I do not want additional uncertainty deep in the development cycle.
I can tolerate the uncertainty while I'm writing. That's where there is a good fit for these fuzzy LLMs. Anything past the cutting room floor and you are injecting uncertainty where it isn't tolerable.
I definitely do not want additional uncertainty in production. That's where the "large action model" and "computer use" and "autonomous agent" cases totally fall apart.
It's a mindless extension something like: "this product good for writing... let's let it write to prod!"
And then there are truly dynamic apps like games or simulators. There may be no accessibility info to deterministically code to.

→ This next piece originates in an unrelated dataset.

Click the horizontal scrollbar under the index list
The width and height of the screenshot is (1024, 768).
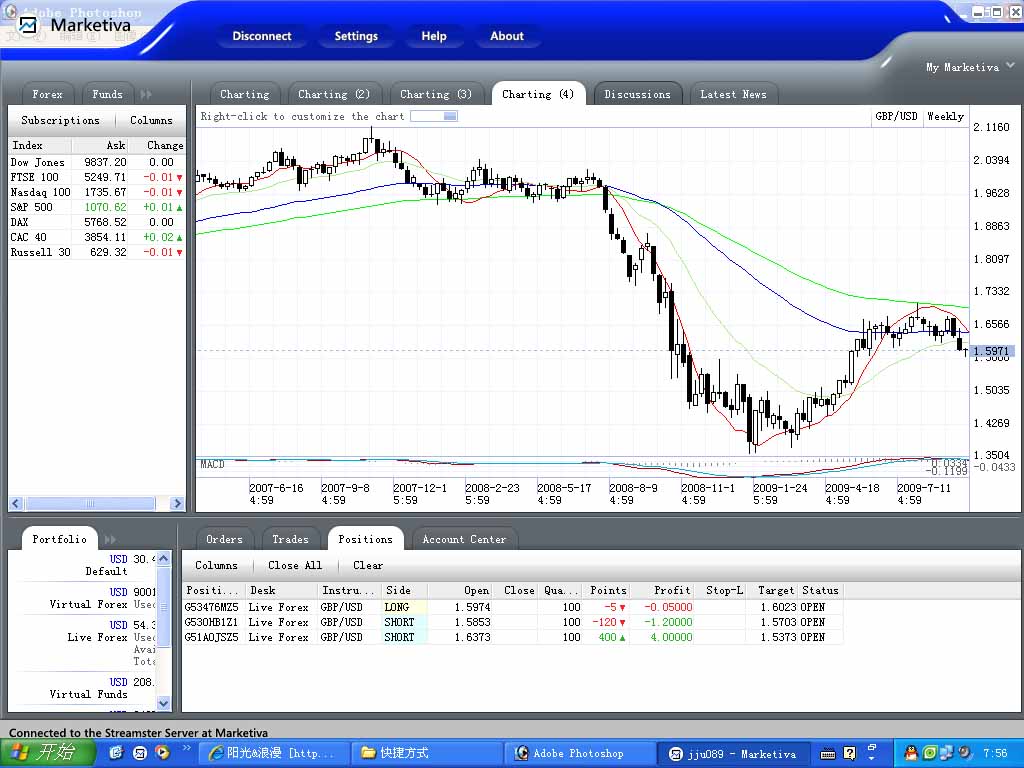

It allows to make tests less flaky and writing them is increasing dramatically, also works with mobile as well, usually elements for the main flows doesn't change that often, you'll still need to update them.
I did stable mobile UI tests with this approach as well, worked well
Not randomly, I'd hope. I think you may be misunderstanding what deterministic means - or I am.
A testing framework requires determinism. If something changes the team should know and adjust.
AI could play a bit in easing this adjustment and tests but it's not a driver in these tests.
Take, for example, scenarios involving social logins or payments where external webviews are opened. These often trigger cookie consent forms or other unexpected elements, which the app developer has limited control over. The complexity increases when these elements have unstable identifiers or frequently changing attributes. In such cases, even though the core functionality (e.g., logging in) works as expected, traditional test automation often fails, requiring constant maintenance.
The key, as to other comments, is ensuring the solution is good at distinguishing between meaningful test issues and non issues.
In many cases you’re correct though. We have a few libraries where we won’t use Typescript because even though it might transpire 99% correctly, the fact that we have to check, is too much work for it to be worth our time in those cases. I think LLMs are similar, once in a while you’re not going to want them because checking their work takes too much resources, but for a lot of stuff you can use them. Especially if your e2e testing is really just pseudo jobbing because some middle manager wanted it, which it unfortunately is far too often. If you work in such a place you’re going to recommend the path of least resistance and if that’s LLM powered then it’s LLM powered.
On the less bleak and pessimistic side, if the LLM e2e output is good enough to be less resource consuming, even if you have to go over it, then it’s still a good business case.
So being non-deterministic is actually an advantage, in practice.
It's completely at-odds with the strengths of LLMs (fuzzy associations, rough summaries, naive co-thinking).
They will inevitably hallucinate interactions and observations and therefore decrease reliability. Worse, they will inject a pervasive sense of doubt into the reliability of any tests they interact with.
Yes, you are correct that it entirely lays in the reputation of the AI.
This discussion leads to interesting question, which is "what is quality?"
Quality is determined by perception. If we can agree that an AI is acting like a user and it can use your website, we can assume that a user can use your website and therefor it is "quality".
For more, read "Zen and the Art of Motorcycle Maintenance"
Our key metrics include the time and cost per agentic loop, as well as the false positive rate for a full end-to-end test. If you have any specific benchmarks or evaluation metrics you'd suggest, we'd be happy to hear them!
I’m not aware of any evals or shared metrics. But measuring a testing agents performance seems pretty important.
What is your tool’s FPR on your golden suite?